But setting on-target salaries isn't the
only factor you must consider as you try to retain valuable employees while
remaining economically viable. Benefits and incentives are important parts of
the compensation equation as well. This month, we'll present some smart ways to
approach those areas.
HOW BENEFITS ARE CHANGING
Benefits are an important part of any
compensation package. As with direct wages, the benefits you provide will
affect the attractiveness of your organization to job applicants and will
influence employee satisfaction and job performance. Benefit costs should range
from 10% to 25% of the individual employee's base salary.
Traditional benefits include: health
insurance, holiday and vacation benefits, dental insurance, life and disability
insurance and pensions.
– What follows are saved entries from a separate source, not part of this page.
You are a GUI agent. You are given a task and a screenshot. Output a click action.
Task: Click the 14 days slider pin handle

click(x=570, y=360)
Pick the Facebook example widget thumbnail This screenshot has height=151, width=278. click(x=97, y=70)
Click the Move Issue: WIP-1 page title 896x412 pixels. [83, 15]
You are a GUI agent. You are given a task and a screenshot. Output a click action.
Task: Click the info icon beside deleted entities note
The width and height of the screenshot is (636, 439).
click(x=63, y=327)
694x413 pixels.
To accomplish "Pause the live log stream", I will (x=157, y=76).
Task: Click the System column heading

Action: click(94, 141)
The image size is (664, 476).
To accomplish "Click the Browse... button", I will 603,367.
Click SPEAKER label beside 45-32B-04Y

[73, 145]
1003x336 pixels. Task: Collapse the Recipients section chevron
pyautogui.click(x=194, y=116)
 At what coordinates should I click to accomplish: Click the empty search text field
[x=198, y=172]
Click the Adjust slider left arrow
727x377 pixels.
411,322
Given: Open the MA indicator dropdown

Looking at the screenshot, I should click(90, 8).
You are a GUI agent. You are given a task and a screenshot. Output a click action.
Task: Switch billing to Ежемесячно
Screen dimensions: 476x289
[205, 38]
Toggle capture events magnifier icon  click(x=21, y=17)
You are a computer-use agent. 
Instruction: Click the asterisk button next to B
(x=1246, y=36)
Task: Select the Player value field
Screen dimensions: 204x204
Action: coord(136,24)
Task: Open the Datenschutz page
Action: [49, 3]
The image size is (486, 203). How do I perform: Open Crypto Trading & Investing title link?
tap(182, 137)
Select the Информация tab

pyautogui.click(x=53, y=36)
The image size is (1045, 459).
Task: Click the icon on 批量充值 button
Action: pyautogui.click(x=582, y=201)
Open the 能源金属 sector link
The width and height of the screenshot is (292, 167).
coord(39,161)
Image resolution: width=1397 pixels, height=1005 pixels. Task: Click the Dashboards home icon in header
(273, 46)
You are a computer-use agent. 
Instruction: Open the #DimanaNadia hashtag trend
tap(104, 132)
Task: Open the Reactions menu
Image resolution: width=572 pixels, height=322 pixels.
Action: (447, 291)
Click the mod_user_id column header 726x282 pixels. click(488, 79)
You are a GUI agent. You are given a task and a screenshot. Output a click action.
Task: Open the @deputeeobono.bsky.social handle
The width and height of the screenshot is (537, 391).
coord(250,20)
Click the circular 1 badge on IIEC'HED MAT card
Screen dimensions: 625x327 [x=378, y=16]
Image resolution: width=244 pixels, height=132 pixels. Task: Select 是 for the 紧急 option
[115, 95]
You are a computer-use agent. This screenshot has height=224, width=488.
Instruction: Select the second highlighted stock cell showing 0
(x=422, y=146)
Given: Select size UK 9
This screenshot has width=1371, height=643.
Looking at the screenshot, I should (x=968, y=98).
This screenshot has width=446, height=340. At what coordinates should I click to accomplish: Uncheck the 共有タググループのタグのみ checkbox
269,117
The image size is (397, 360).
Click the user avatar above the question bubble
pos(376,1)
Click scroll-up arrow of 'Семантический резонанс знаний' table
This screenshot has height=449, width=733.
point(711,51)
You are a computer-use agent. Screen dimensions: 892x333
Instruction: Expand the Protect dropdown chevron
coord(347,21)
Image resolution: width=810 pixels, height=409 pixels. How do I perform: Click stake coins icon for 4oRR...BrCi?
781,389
Some practices have adopted what is called a cafeteria
plan. Cafeteria plans can generate significant tax savings for both your
practice and your employees. These plans give each employee a benefit budget
based on his salary and some flexibility in choosing a set of benefits to meet
his needs.
Other practices are instituting alternative
benefits as part of employee retention campaigns. Alternative benefits can
range from flexible hours, childcare, health club membership, job-sharing
programs to long-term care coverage.
SAMPLE INCENTIVE PROGRAMS
You should also consider incentive programs
as an added compensatory benefit for your employees. In an incentive plan, an
employee receives compensation as a direct result of a change in some
performance indicator.
For example, some practices award a bonus to
the practice administrator based on net income before physician compensation.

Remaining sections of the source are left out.